The broadcast news bulletins are all leading with the claim of some old General that Britain could not resist an attack by Russia. One remarkable thing about this claim, is that all those excitably supporting it are precisely the same people who claim that the countless billions spent on Trident make an attack on the UK impossible. Plainly they have never believed their own propaganda about Trident.
But there is something still more problematic in the General’s argument. The truth is that there is zero chance of Russia attacking the UK. Nothing Putin has ever said or done has evinced the slightest desire to attack the UK. Now I am, as you know, no fan of Putin and I believe he does hanker after annexing to Russia those parts of the former Soviet Union outside Russia which are Russian speaking. But he probably does not see even that limited aim as completely achievable, and indeed in ten years he has reintegrated just Crimea and Ossetia. The UK, being neither Russian speaking nor part of the former Soviet Union, is in no danger of being attacked by Russia at all.
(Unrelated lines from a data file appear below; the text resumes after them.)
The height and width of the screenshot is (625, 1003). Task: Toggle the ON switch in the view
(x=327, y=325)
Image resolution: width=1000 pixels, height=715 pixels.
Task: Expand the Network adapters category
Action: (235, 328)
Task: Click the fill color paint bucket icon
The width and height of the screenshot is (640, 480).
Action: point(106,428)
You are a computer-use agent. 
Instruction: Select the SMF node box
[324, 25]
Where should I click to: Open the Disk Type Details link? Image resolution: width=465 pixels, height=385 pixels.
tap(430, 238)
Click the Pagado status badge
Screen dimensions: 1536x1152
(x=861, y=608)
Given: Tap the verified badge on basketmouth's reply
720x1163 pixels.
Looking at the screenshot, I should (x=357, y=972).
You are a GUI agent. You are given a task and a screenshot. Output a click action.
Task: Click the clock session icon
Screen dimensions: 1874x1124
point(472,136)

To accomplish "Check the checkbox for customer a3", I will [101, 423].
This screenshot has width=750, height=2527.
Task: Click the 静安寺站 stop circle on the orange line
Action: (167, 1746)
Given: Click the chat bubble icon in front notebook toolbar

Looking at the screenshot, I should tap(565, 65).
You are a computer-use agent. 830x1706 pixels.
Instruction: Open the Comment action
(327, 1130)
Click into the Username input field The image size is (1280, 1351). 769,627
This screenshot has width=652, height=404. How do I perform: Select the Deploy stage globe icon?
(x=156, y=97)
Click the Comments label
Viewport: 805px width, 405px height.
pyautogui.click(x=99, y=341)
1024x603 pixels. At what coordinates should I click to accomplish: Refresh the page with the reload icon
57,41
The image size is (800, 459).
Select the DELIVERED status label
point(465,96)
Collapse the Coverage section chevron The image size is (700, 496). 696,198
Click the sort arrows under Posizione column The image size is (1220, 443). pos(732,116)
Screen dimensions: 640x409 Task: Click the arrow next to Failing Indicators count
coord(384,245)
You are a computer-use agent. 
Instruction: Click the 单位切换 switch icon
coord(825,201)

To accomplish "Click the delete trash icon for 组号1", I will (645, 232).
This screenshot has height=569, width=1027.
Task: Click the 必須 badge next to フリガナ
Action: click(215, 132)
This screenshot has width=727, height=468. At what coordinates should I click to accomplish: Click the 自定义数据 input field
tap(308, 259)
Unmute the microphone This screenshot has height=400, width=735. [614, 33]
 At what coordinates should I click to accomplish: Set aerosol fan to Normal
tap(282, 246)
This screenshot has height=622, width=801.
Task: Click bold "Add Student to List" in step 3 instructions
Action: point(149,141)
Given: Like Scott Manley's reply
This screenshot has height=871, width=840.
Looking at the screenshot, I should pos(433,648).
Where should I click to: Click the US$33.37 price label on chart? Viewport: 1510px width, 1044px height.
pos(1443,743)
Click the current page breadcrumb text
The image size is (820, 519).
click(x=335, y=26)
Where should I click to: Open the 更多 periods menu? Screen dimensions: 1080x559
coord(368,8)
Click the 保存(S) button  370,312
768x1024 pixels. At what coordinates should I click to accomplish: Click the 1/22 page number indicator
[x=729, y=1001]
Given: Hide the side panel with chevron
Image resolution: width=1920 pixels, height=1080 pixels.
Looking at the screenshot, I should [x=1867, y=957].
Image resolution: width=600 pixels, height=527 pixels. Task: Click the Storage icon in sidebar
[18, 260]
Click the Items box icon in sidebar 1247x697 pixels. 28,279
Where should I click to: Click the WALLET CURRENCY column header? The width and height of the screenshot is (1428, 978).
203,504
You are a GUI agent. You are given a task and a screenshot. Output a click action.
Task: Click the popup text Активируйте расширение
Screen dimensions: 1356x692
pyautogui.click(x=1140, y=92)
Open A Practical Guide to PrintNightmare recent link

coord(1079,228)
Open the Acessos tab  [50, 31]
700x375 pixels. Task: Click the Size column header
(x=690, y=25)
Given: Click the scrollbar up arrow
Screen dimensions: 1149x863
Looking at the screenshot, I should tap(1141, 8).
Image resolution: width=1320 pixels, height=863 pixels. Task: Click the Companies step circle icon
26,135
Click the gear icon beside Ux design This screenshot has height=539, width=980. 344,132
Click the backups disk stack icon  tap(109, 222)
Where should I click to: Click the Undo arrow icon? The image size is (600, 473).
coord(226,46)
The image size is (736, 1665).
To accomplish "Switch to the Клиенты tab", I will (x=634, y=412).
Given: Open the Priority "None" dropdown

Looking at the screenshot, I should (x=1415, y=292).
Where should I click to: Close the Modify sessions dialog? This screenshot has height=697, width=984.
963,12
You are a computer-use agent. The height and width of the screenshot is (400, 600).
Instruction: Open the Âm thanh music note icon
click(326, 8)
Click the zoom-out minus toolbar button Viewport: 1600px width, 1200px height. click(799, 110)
Nor has the UK ever been in danger of attack by Russia. Yet extraordinarily, as discussed in my new book Sikunder Burnes, Russophobia and an explicit fear of Russian attack has been an important part of British politics, actually driving policy, for 200 years. In that period Britain has invaded Russia during the Crimean War, and as early as 1834 David Urquhart, First Secretary at the British Embassy in Constantinople, was organising a committee of “mujahideen” – as he called them – and running guns to Chechnya and Dagestan for the jihadists to fight Russia. In 1917 British troops again invaded Russia, landing at Archangel and Murmansk.
Yet, although by contrast Russia has never attacked Britain, and has never had any serious plan, intention or decision to attack Britain, for centuries British foreign and defence policy has been predicated on a non-existent “Russian threat”. Of course, the arms manufacturers and the political and military classes have made incalculable sums out of this long term waste of a significant proportion of Britain’s resources. A Russian invasion of Britain is, and has always been, as likely as an attack by Martian death-ray.
General Barrons does however have one important point. Britain’s forces are not configured for defence. They are configured for attack. Aircraft carriers are of no defensive use whatsoever, and indeed are hopelessly vulnerable against any sophisticated enemy. Their sole purpose today is the projection of power against poor countries. Their use lies only in the neo-con policy of attacking smaller states like Iraq, Libya and Syria. They are Blair force carriers.
Britain is a country where thousands of children go to bed hungry. Yet is spends billion upon billion on Trident missiles whose sole purpose is to increase politicians’ sense of importance, and aircraft carriers designed to facilitate the maiming of other nations’ children. A rational, defence oriented military would have neither. Again, I return to the conviction that Scottish Independence is not just good for Scotland, but the psychological shock that rUK needs to end these imperial cravings for physical power projection.